No comment on the textbook red card for Ramm that was just ignored? Amazing that

Johnny 78 days ago

There isn’t one element you mentioned there that every top class or successful team gets up to. The great All blacks sides used to play on the ‘fringes or edge’ but it was essentially saying they were doing something illegal or borderline to gain dominance. The fine margins at the top are minute between the top sides. La Rochelle, the crusaders, Saracens, Toulon etc etc…..have all been accused. Get over it, the comment comes across as salty and naive. Northampton as well as they played to get back into the match were thoroughly beaten and controlled for 60 minutes and Leinster have only themselves to blame for kicking it away and hence losing control of the match and being nearly the architects of their own downfall.

Simon 78 days ago

In the fine tradition of Irish rugby, Leinster cheat well and for some reason only known to whoever referees them, they are allowed to get away with it every single game. If teams have not got the physicality up front to stop them getting the ball, they will win every single game.

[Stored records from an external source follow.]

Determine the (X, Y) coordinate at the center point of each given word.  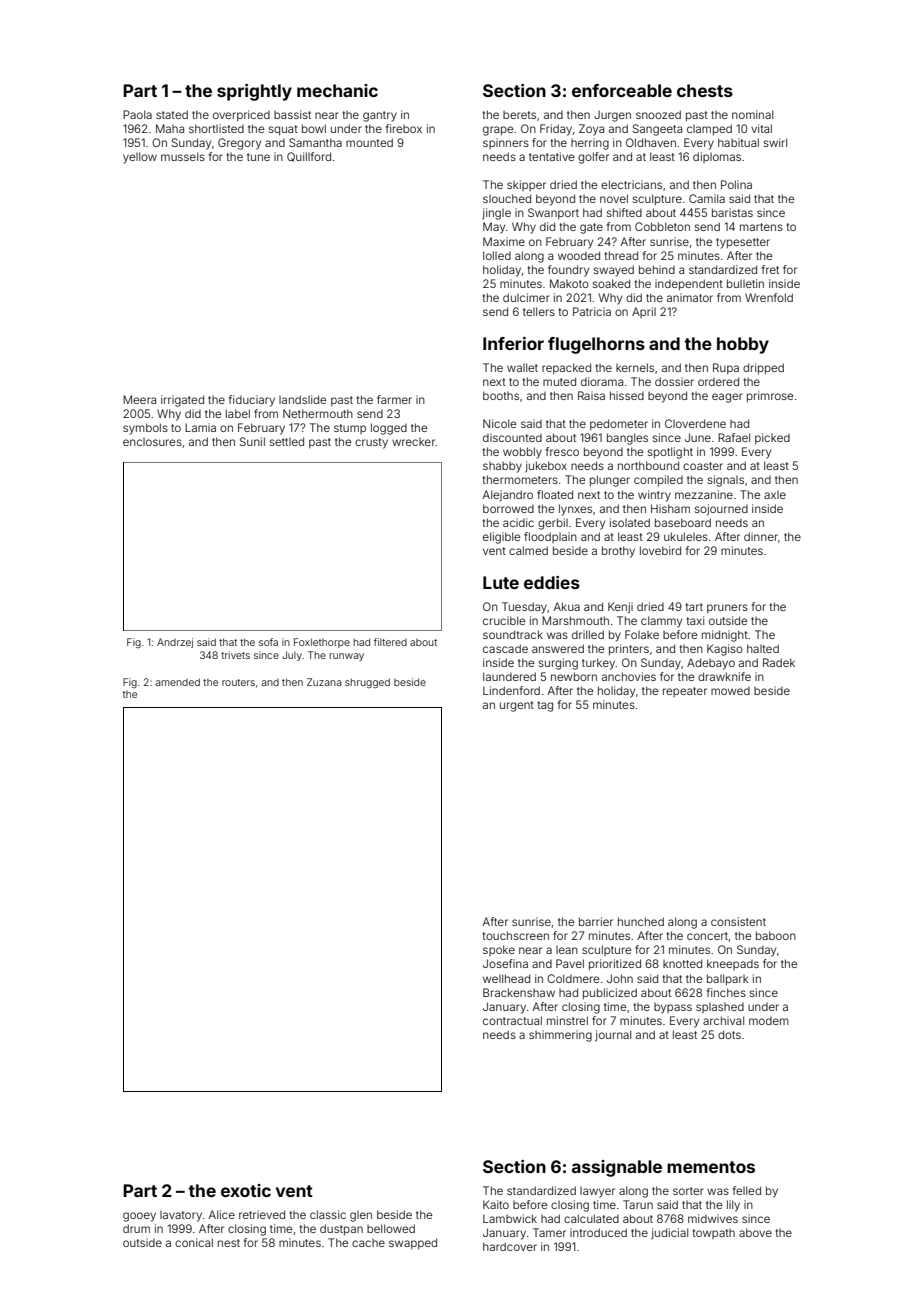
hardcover (510, 1246)
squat (283, 130)
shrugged (367, 683)
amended (178, 682)
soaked (611, 283)
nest (229, 1243)
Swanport (553, 213)
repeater (685, 692)
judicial (669, 1234)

They take out players beyond the ruck and often hold them on the ground. Those that are beyond the ruck and therefore offside, hover there to cause distraction but also to join the next ruck from the side thereby stopping the jackal.

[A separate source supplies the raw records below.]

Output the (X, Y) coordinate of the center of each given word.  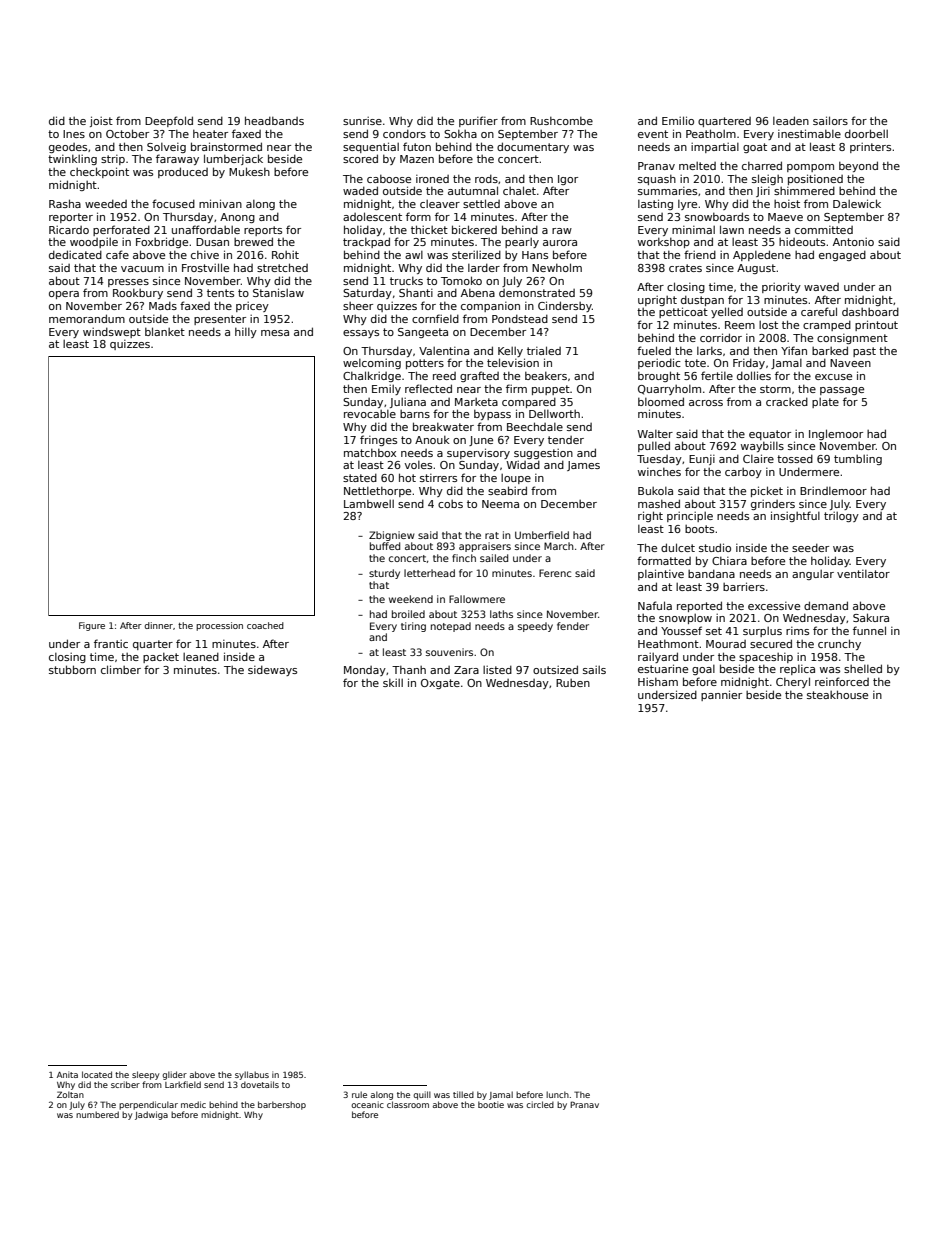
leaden (791, 120)
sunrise (362, 121)
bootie (491, 1104)
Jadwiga (151, 1115)
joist (101, 121)
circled (540, 1104)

The lineout prior to the second try on Saturday. 3 Leinster players left the lineout before the ball was thrown and were driving the maul as soon as the player hit the ground and thereby getting that valuable momentum.

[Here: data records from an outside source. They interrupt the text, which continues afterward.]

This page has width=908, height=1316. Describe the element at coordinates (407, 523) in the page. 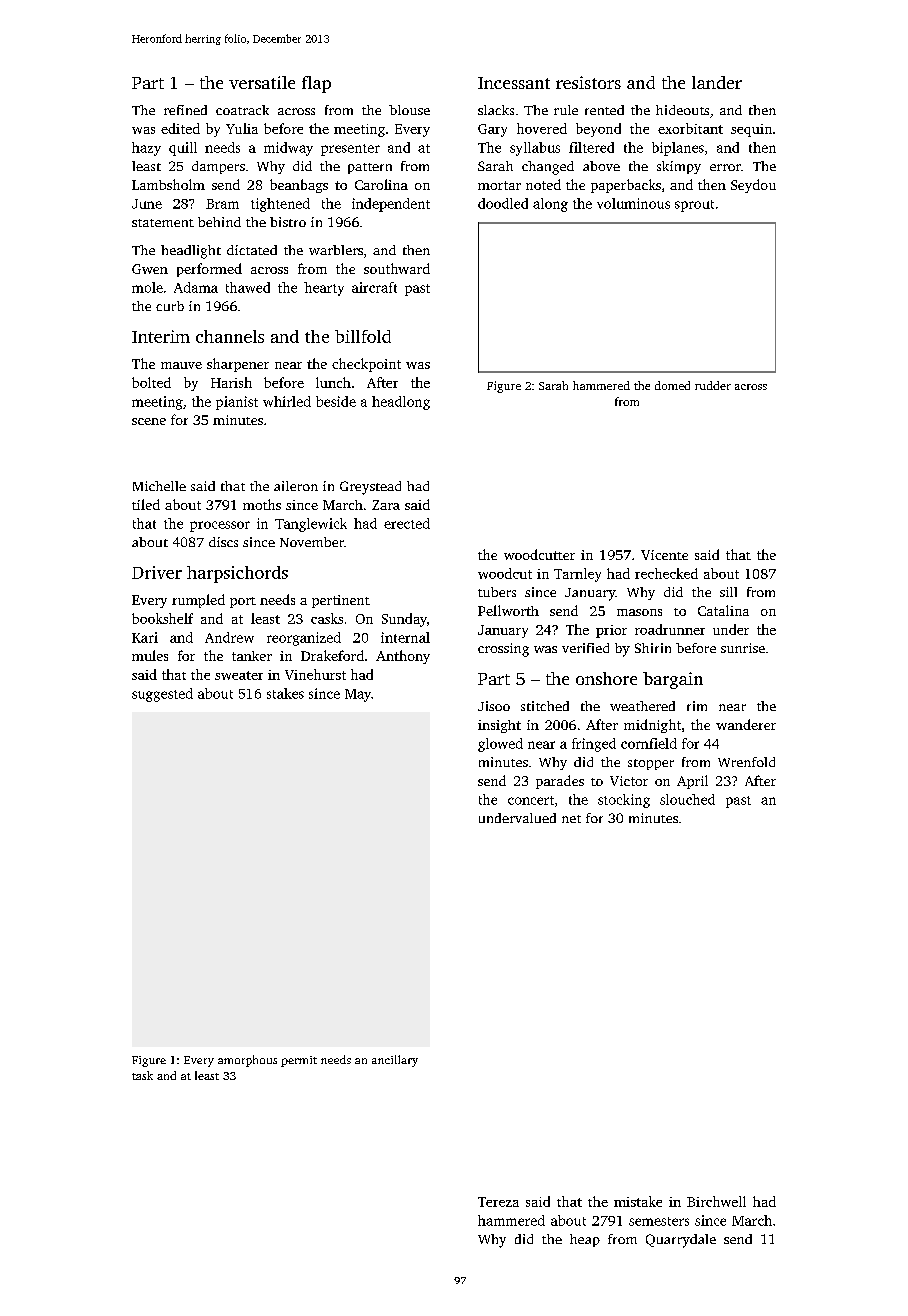

I see `erected` at that location.
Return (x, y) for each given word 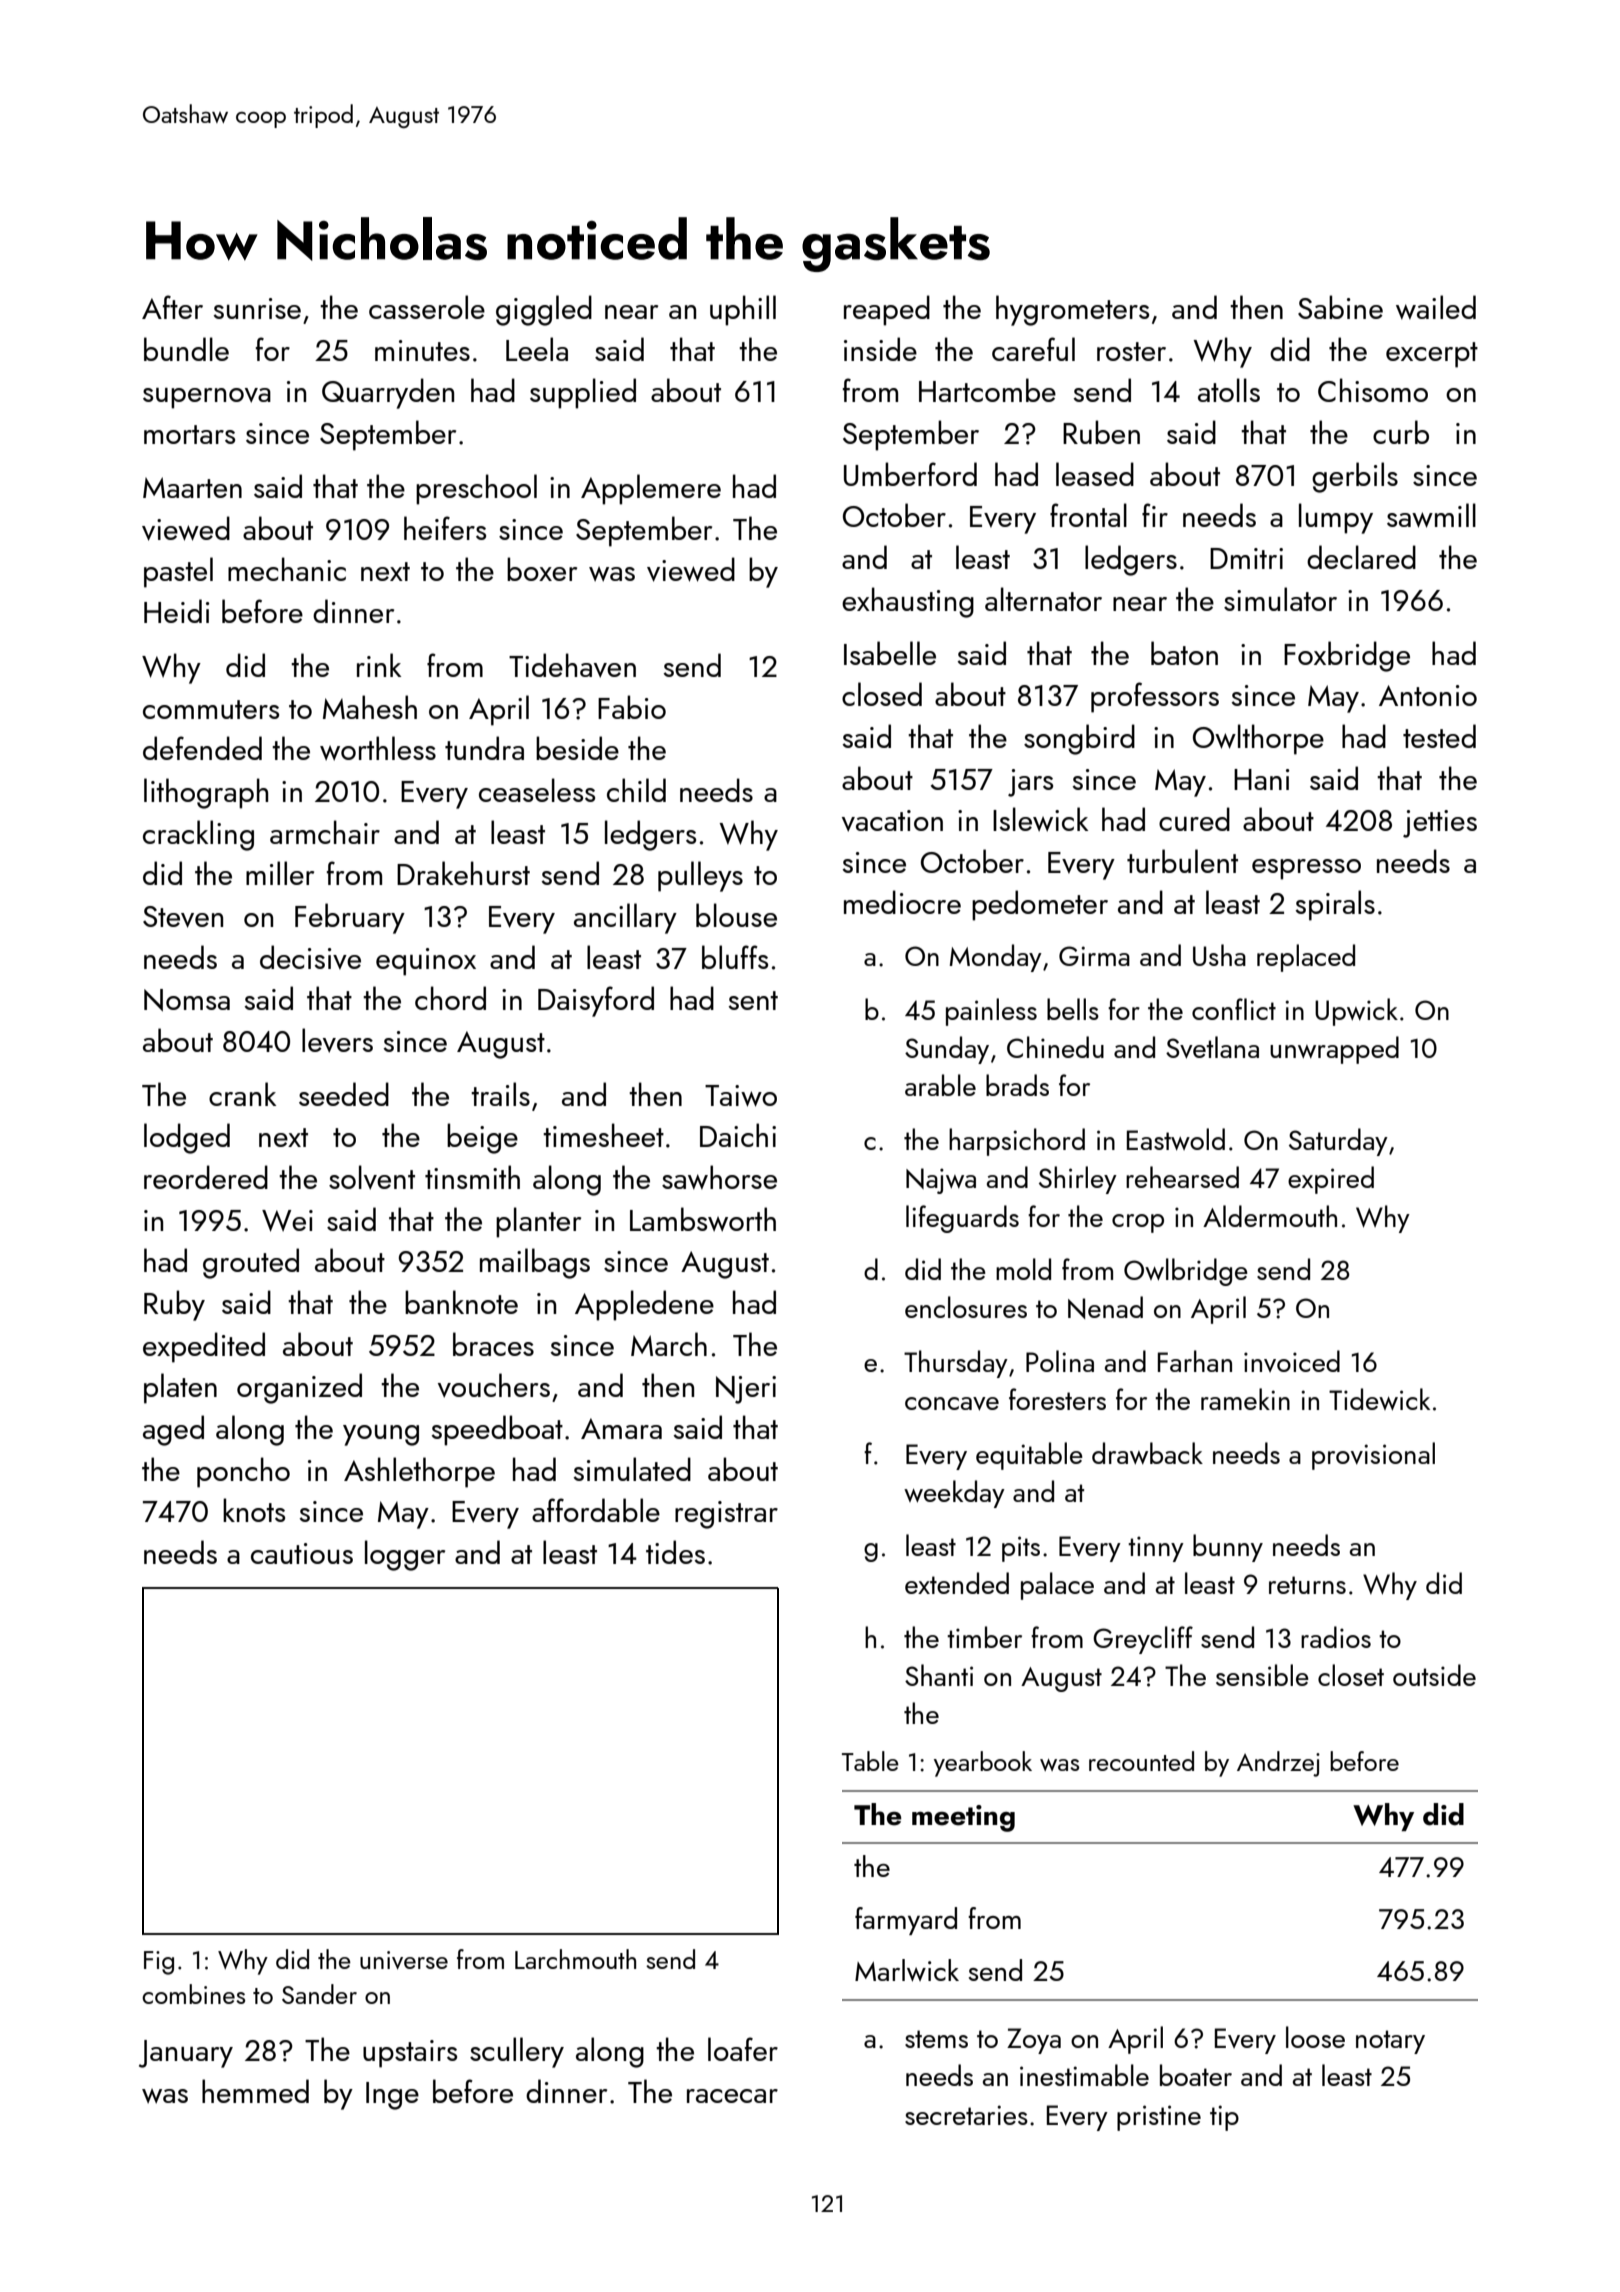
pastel (178, 572)
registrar (726, 1515)
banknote (461, 1302)
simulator (1280, 599)
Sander (319, 1994)
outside (1434, 1675)
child (636, 790)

They scrummage illegally, with the looshead turning in to stop the opposing tighthead from pushing straight and making it uncomfortable for the hooker. The tighthead takes a step and tries to get his opposite loosehead to drop the bind. Flankers often ‘move up’ and actually bind on the prop and not remain bound to the second row.
It does cause chaos and is done quickly and efficiently so that referees are blinded by the illegal tactics.
I am surprised opposition coaches when they meet referees before games don’t mention it. I am also surprised that they do not go to the referees group and ask them to look at the tactics used and referee them properly.
If they are the better team and win, fair play but a lot of their momentum is gained illegally and therefore it is not a level playing field.